前世のワニ狩りの楽しい思い出。ネコのニェネントとの暮らし。

『北極のナヌー』(2007) アダム・ラヴェッチ、サラ・ロバートソン:監督

 「ナショナル・ジオグラフィック」が製作に絡んだドキュメンタリーで、ホッキョクグマの子の「ナヌー」、セイウチの子の「シーラ」の成長を捉えた作品だが、実際にはナヌーもシーラも一頭の個体を追ったのではなく、複数の同種の動物を合わせたものなのだ。
 15年にわたって撮影されたものだというが、そもそもホッキョクグマもセイウチも、通常カメラで捉えるのがむずかしい動物だそうだが、それでも撮影した映像は800時間分に及んだらしい(作品の最後のクレジット部に撮影の様子も垣間見ることが出来る)。

 作品は、そのナヌーとシーラの成長を追いながらも、ホッキョクグマやセイウチ(その他の動物も)の生態を捉え、「地球温暖化」の動物たちへの影響も描いている。
 映画は春になって氷の洞窟の中から母親のホッキョクグマと産まれたばかりのメスのナヌー、それとナヌーの弟が這い出て来るところから始まる。まず、2頭の子グマは母親から生きて行く術(すべ)を学ぶのだ。
 一方、海の中では産まれたばかりのセイウチのメスのシーラが、母親に守られて泳いでいる。セイウチは何十頭もの群れを成していて、それでも群れに子どもの数は少ないので、シーラには母親だけでなく彼女のことを守ってくれる「子守り」のセイウチもいる。
 ナヌーの弟には映画の中で名前が付けられていないから、「こりゃあ弟は死んじゃうんだな」と思っていたが、やっぱり食べるものがなくて家族が飢えたとき、弟は死んでしまうのだった。

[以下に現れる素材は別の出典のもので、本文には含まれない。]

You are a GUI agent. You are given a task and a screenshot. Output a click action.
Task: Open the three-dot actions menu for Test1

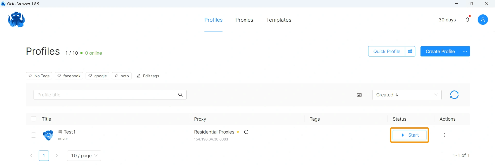click(445, 135)
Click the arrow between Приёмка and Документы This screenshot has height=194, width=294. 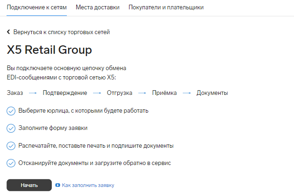tap(187, 93)
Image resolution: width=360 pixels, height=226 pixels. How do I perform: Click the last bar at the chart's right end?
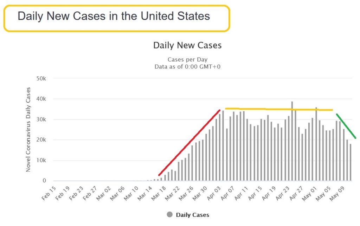coord(351,162)
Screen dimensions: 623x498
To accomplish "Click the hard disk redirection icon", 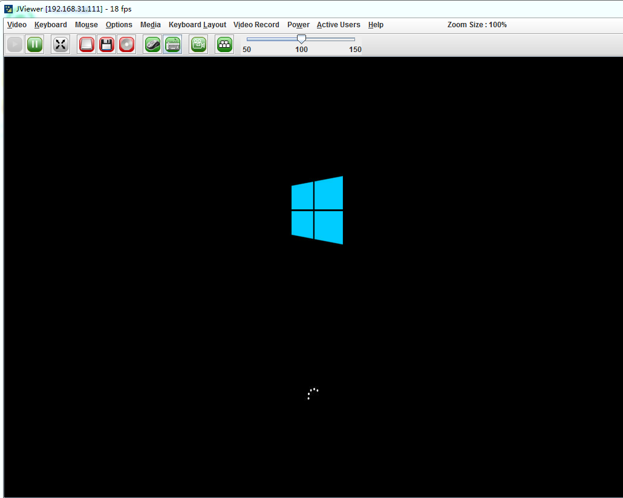I will (86, 44).
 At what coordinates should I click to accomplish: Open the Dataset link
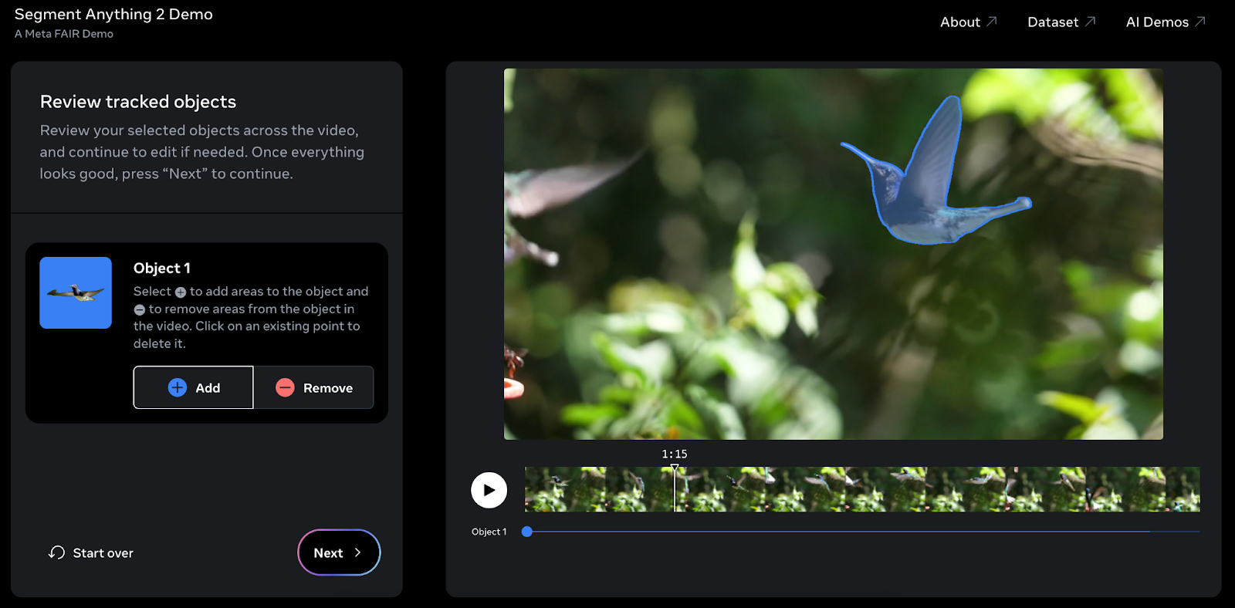coord(1052,22)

 そのあとナヌーもシーラも成長して2歳になり、ナヌーの母親はナヌーを追い払い、1匹で生きる道を選ばせる。シーラはやはり群れといっしょだが、セイウチを狙うホッキョクグマのオスが近づいて来たのを発見し、群れの皆に「危険だ!」と告げたりする。

 北極も温暖化の影響で冬が短かくなり、氷が凍るのが遅くなるし溶けるのも早くなる。ナヌーもシーラの群れも食べ物を見つけるのが困難になるため、どちらも食物を求めて長い旅をする。ナヌーはセイウチの群れに近づき、狩りをしようかとするが、セイウチはまだ大きくないナヌーが相手にするには大きすぎる。
 一方、十分に大きなオスのホッキョクグマがセイウチの群れに近づき、危うくシーラは捕えられそうになるが、シーラの「子守り」のセイウチが身を挺してシーラを守り、自分が犠牲になってしまう。
 飢えたナヌーは、そんなオスのホッキョクグマの食べる獲物を分けてもらおうとするが、さいしょオスグマはナヌーを追っ払う。ナヌーが粘り強くオスグマのそばを動かないでいると、オスグマも根負けしたのか、ナヌーが食べるのを許すのだった。

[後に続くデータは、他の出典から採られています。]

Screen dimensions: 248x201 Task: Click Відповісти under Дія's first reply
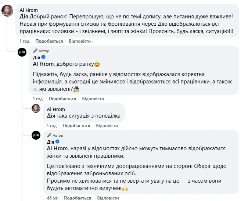pyautogui.click(x=93, y=99)
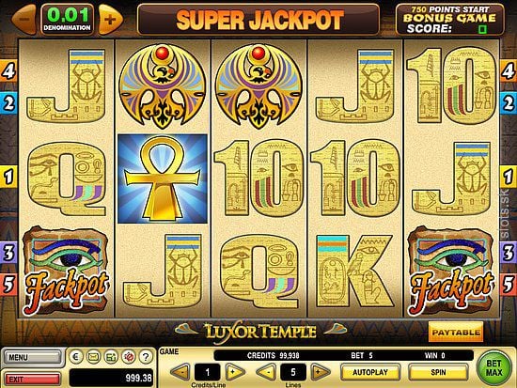Open the envelope message icon
The image size is (517, 388).
[93, 357]
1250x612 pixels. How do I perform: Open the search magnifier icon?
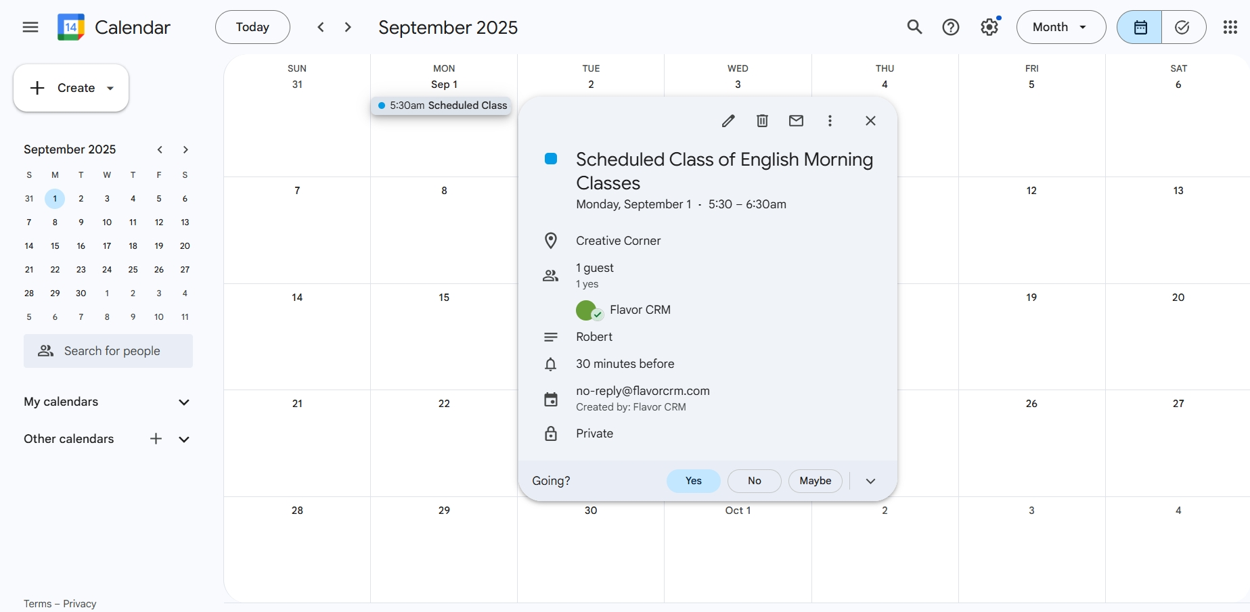pos(914,27)
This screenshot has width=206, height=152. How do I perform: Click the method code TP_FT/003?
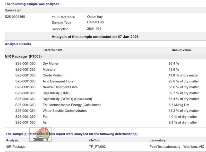[x=97, y=147]
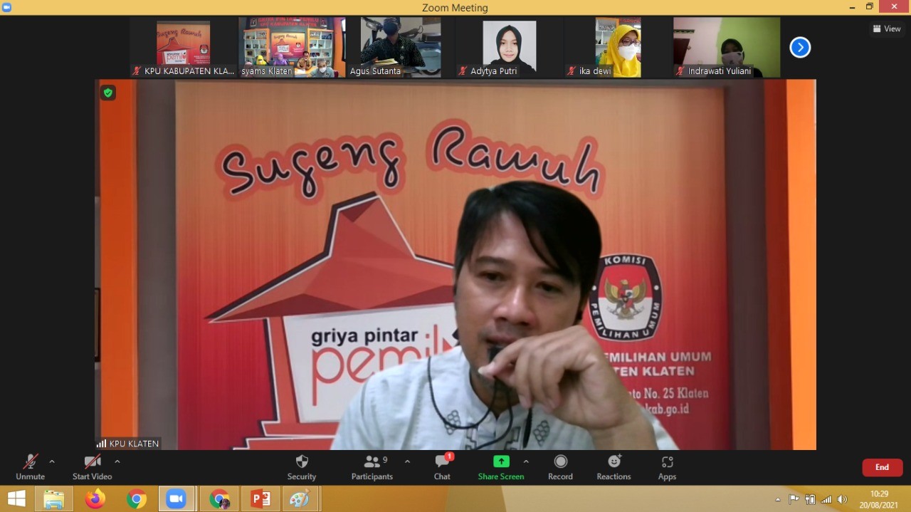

 年月が過ぎてナヌーもシーラも8歳になった。ナヌーにはついに連れ合いのオスグマが出来、2頭で仲良くするさまが写される。ナヌーは雪の斜面に洞穴を掘り、その中にこもるのだった。一方、シーラも年頃のオスの唄うラヴソングに惹かれる。
 春になって、ナヌーにはオスとメスの子どもが誕生する。シーラにも子どもが生まれ、シーラのときのように1頭のセイウチがその子の「子守り」になる。

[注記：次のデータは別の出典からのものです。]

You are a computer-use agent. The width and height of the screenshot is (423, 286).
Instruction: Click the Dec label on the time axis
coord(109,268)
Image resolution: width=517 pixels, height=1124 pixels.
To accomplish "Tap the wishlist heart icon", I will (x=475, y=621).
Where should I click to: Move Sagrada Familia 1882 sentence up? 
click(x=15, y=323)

 映画の最後には、地球の温暖化によって北極の氷はどんどん減少していて、2040年には氷は亡くなってしまうおそれがあることが告げられる。「そのことを考えて、行動しよう!」と。

 観ていて、セイウチの群れがあまりに数が多いことに驚いたが、これはWikipediaで読むと、強いオスを中心とした「ハーレム」なのだという。
 やはりホッキョクグマに群れが襲われて群れは混乱するらしいが、そのときに仲間の下敷きになって死んでしまったりするそうだ(これは映画を観ていても「そういうことは起こりそうだ」と思った)。ただ、ホッキョクグマがセイウチを襲うのはけっこう稀なことらしい。

 ラストには、ホッキョクグマが雪の洞穴の中で出産したばかりの小さな小さな赤ちゃんの姿が見られてうれしかった。ナヌーに「彼氏」が出来て、2頭で雪の上でじゃれ合う姿も感動的だったな(この「ナヌー」は、映画の最初に出て来た「ナヌー」と同じ子ではないのだろうが。
 「地球温暖化」のせいでホッキョクグマが絶滅のおそれがあることはよく語られることだが、調べてみると「温暖化」だけでなく「環境汚染」の影響を最も受けているのがホッキョクグマだという。世界各地で発生する「残留性有機汚染物質」は、海流に乗って北極圏に集まって行くのだ。
 現在世界には約26000頭の個体がいると推定されているというが、2100年には絶滅するだろうという意見もある。

 この映画のDVDジャケットの子グマの写真もかわいいが、わたしはアメリカでのこの映画のポスターの、母親グマといっしょの写真が好きだ(向こうにセイウチの姿も見える)。